(Exercise material Opens)

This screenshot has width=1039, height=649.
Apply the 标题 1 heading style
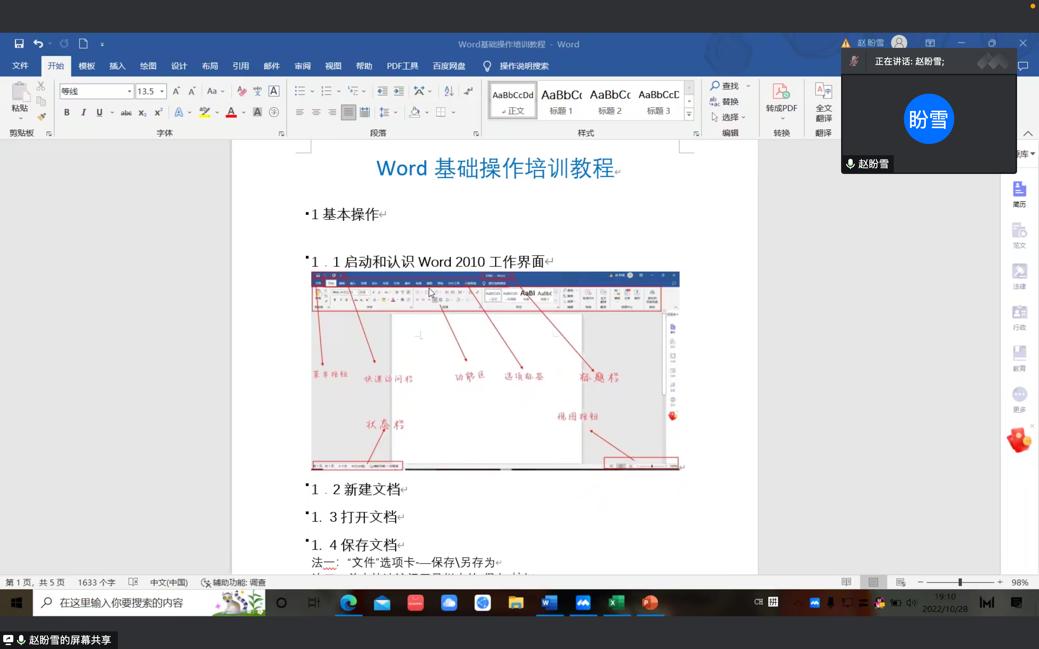[x=561, y=101]
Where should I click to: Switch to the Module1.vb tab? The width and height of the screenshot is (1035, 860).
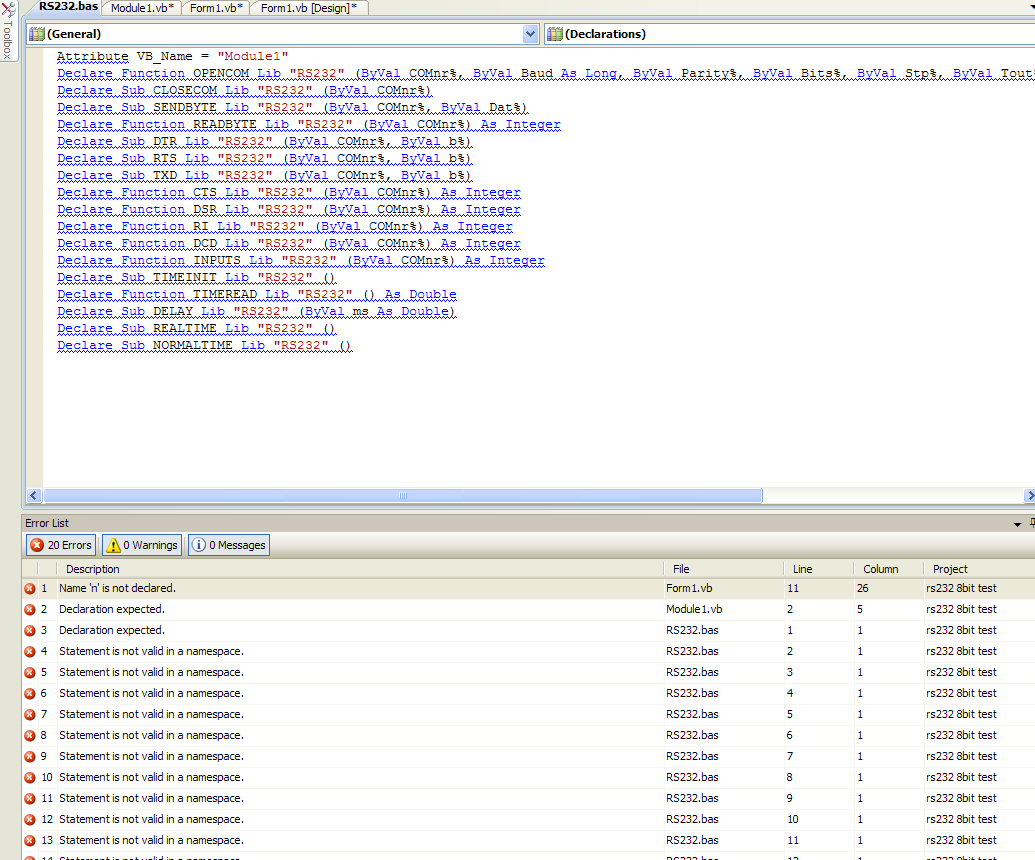click(142, 8)
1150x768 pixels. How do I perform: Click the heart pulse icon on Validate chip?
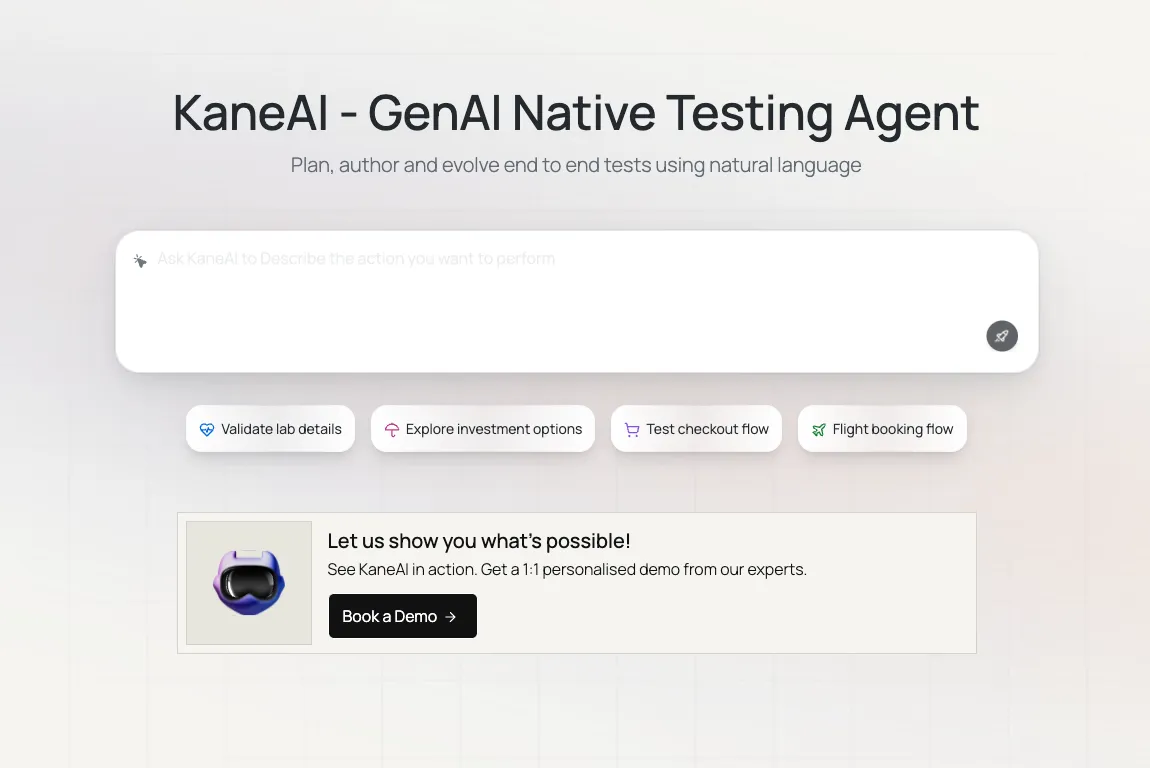click(x=207, y=429)
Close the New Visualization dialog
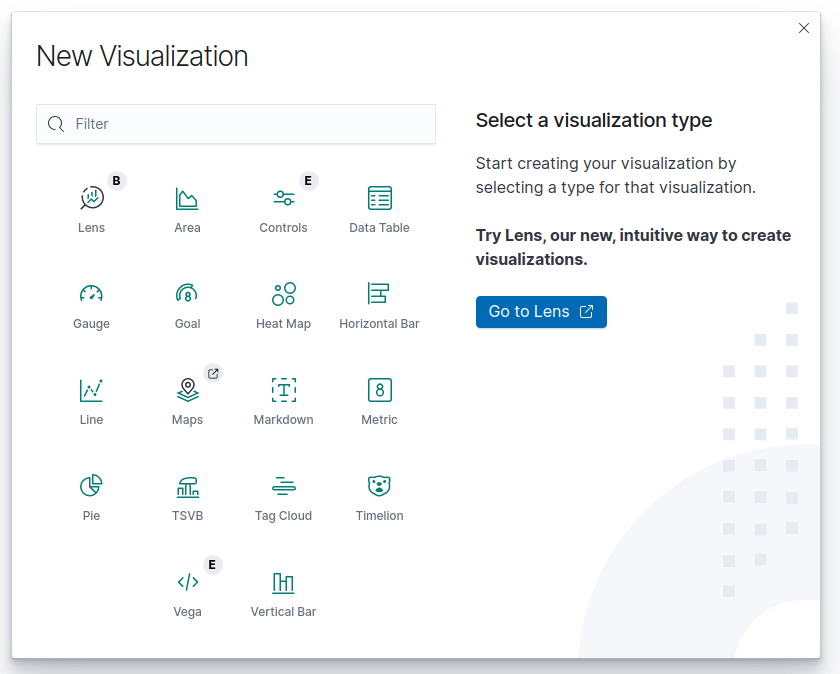Screen dimensions: 840x674 pyautogui.click(x=804, y=28)
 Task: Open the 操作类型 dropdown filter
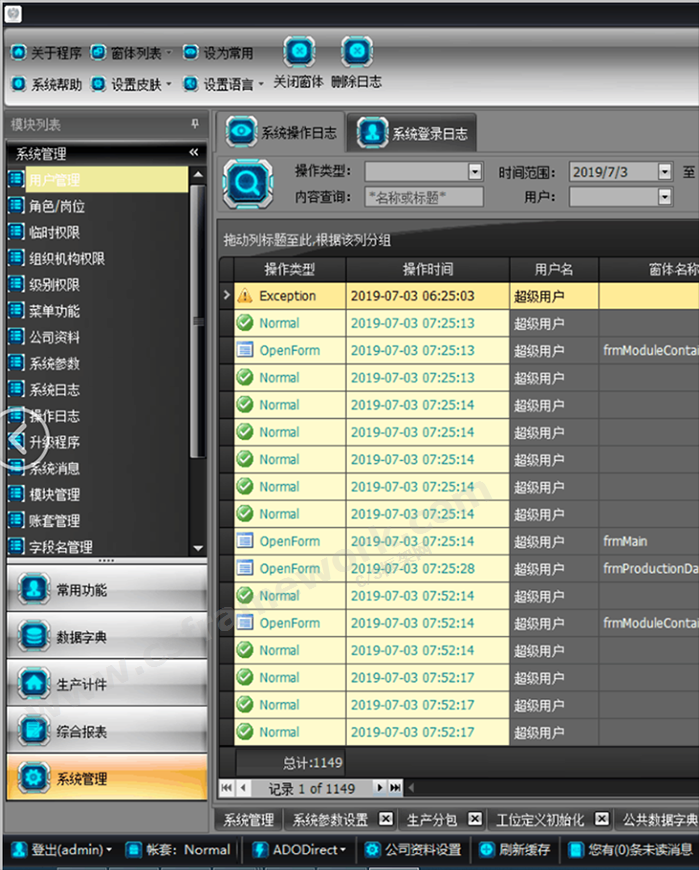coord(475,172)
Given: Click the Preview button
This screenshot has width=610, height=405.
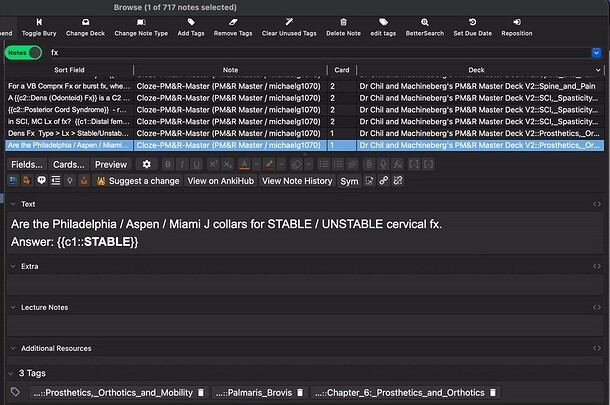Looking at the screenshot, I should (111, 164).
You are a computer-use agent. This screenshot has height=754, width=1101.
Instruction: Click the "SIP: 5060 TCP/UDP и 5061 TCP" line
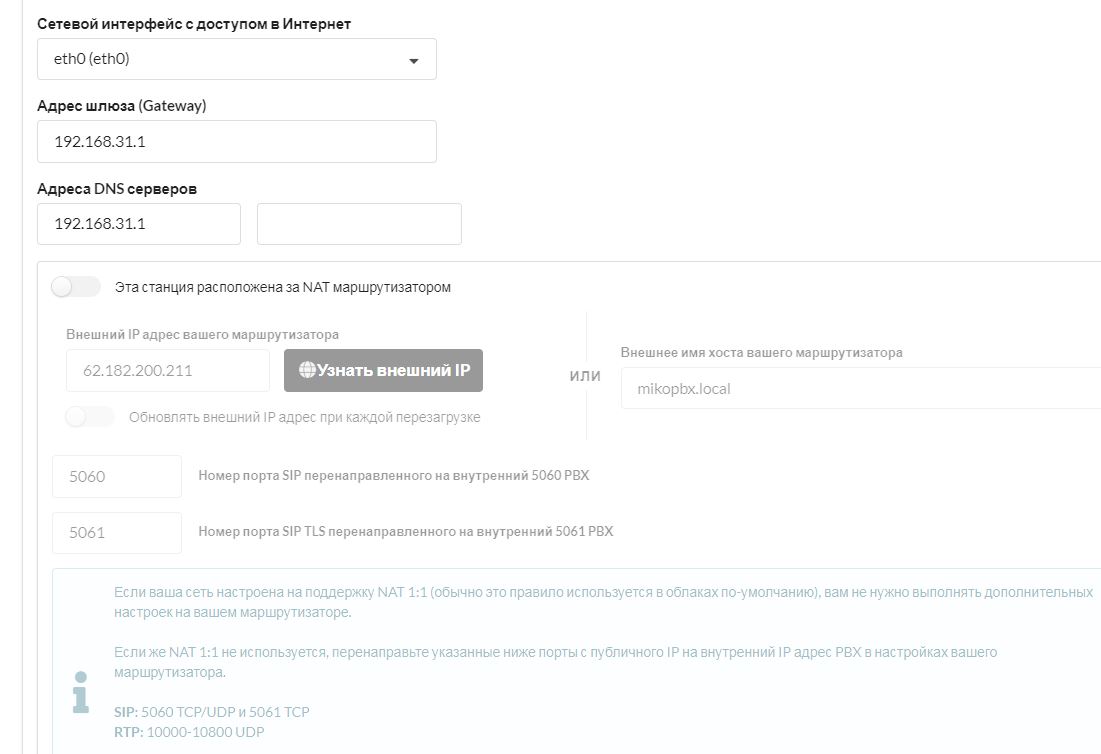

(Exercise material Closes)

## Task description
Letter for letter, reproduce every record above and skip the pictures.

## Result of this task
This screenshot has width=1039, height=649.
Apply the 标题 1 heading style
[x=561, y=101]
Where should I click to: Switch to the Module1.vb tab? The width and height of the screenshot is (1035, 860).
click(142, 8)
1150x768 pixels. How do I perform: Click the heart pulse icon on Validate chip?
click(x=207, y=429)
Close the New Visualization dialog
Screen dimensions: 840x674 pyautogui.click(x=804, y=28)
 Task: Open the 操作类型 dropdown filter
coord(475,172)
Given: Click the Preview button
This screenshot has width=610, height=405.
Looking at the screenshot, I should (111, 164).
You are a computer-use agent. This screenshot has height=754, width=1101.
Instruction: Click the "SIP: 5060 TCP/UDP и 5061 TCP" line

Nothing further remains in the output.